■ WHAT THE EXERCISE ASKS: Copy the records below line by line and word for word, from the very first line through the line with "The height and width of the screenshot is (787, 1047).", omitting each picture.

***** PROVIDED RECORDS

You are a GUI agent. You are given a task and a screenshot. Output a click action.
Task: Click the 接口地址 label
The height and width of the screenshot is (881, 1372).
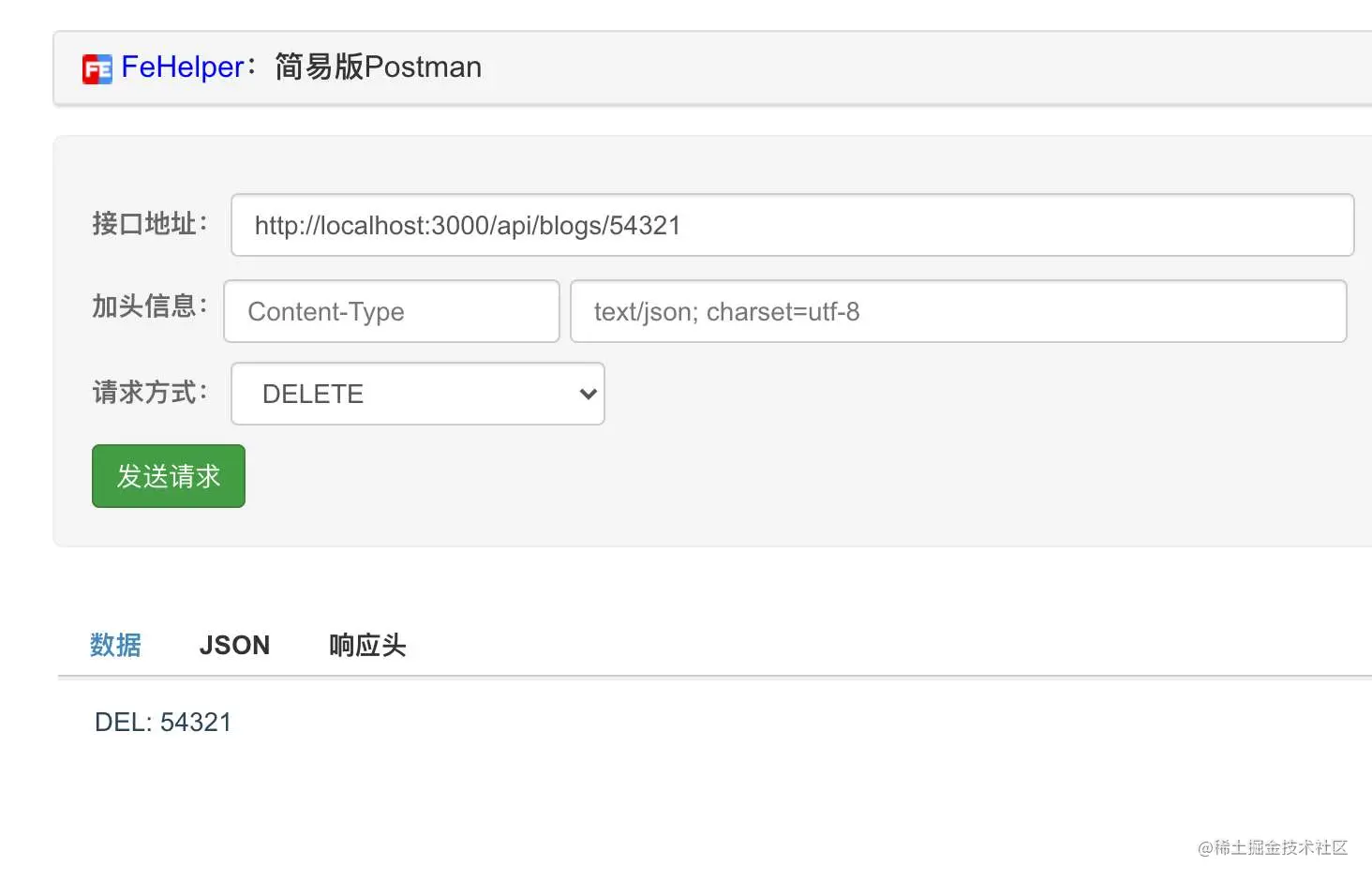[x=149, y=224]
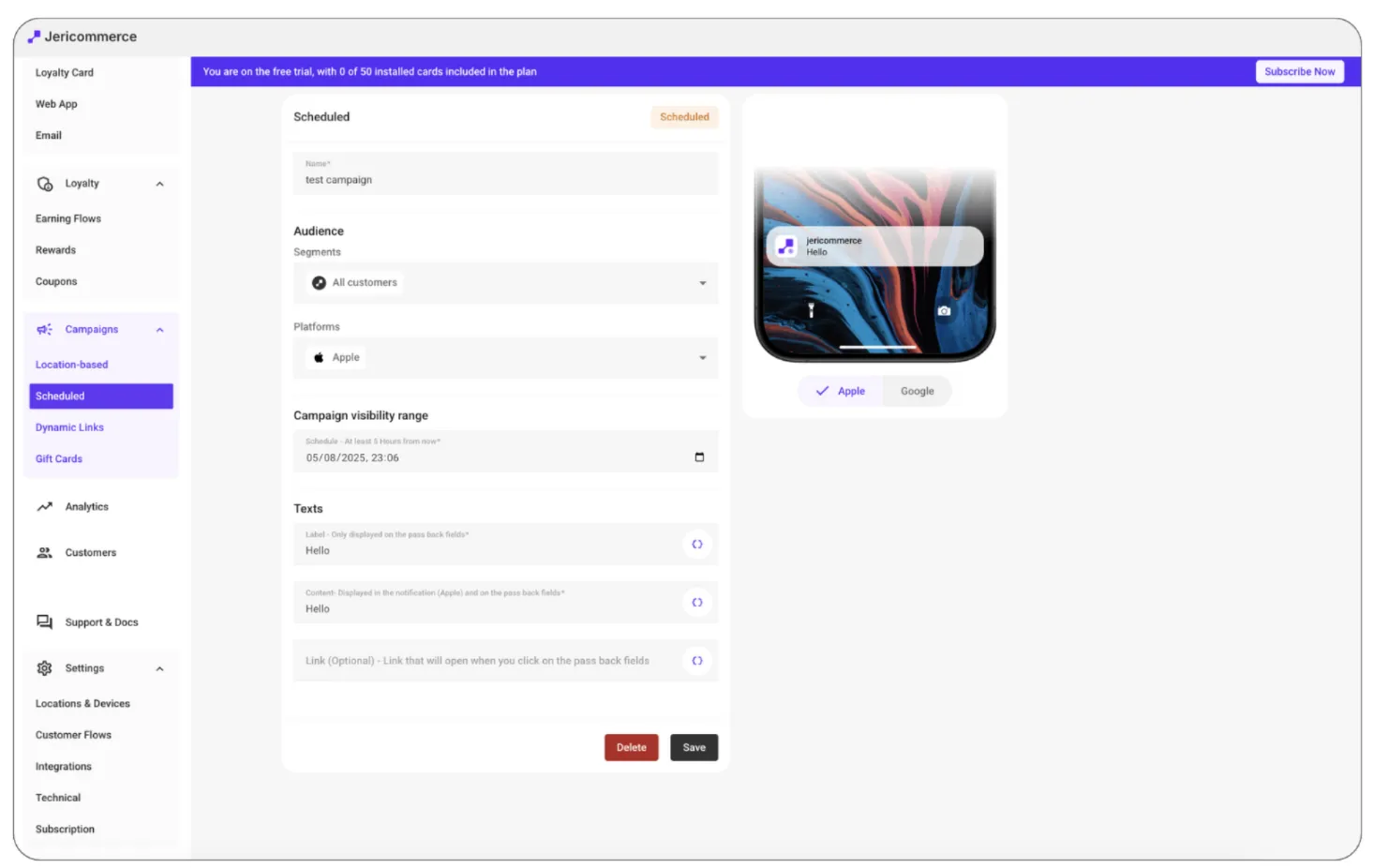Open the Platforms dropdown
Viewport: 1374px width, 868px height.
pyautogui.click(x=702, y=358)
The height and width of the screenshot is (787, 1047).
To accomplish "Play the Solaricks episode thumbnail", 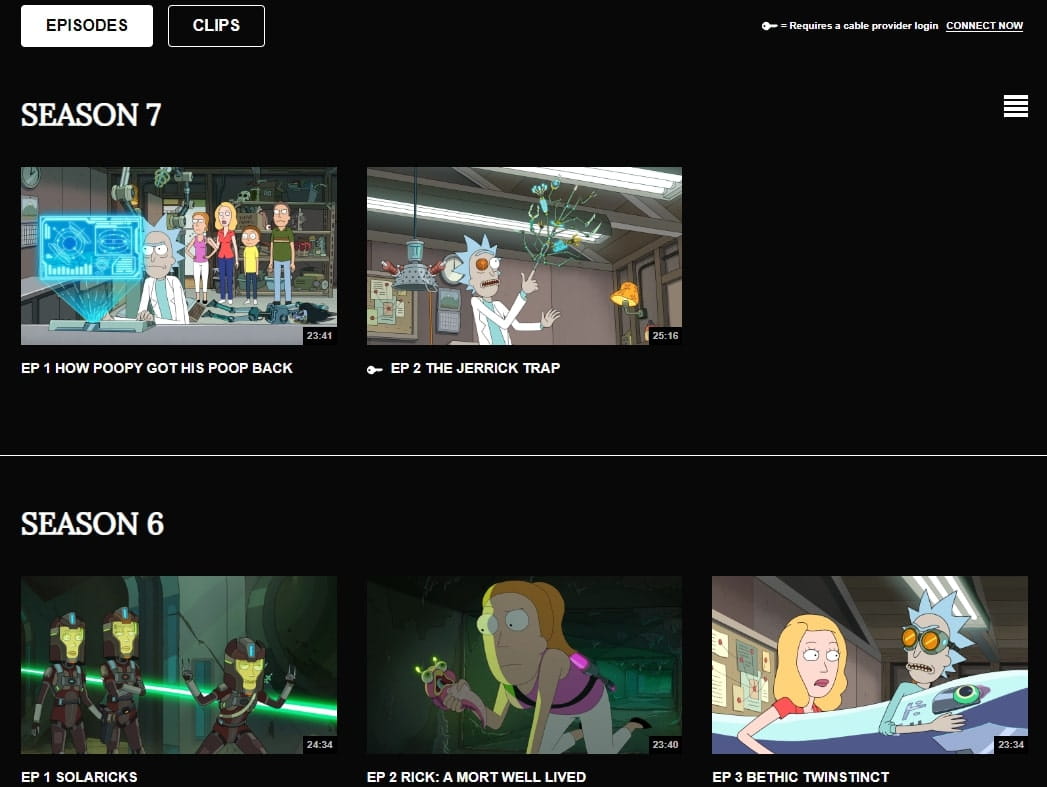I will pos(179,664).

**********

■ WRITTEN ANSWER:
You are a GUI agent. You are given a task and a screenshot. Output a click action.
Task: Click the 接口地址 label
The height and width of the screenshot is (881, 1372).
[x=149, y=224]
Open the Platforms dropdown
Viewport: 1374px width, 868px height.
pyautogui.click(x=702, y=358)
The height and width of the screenshot is (787, 1047).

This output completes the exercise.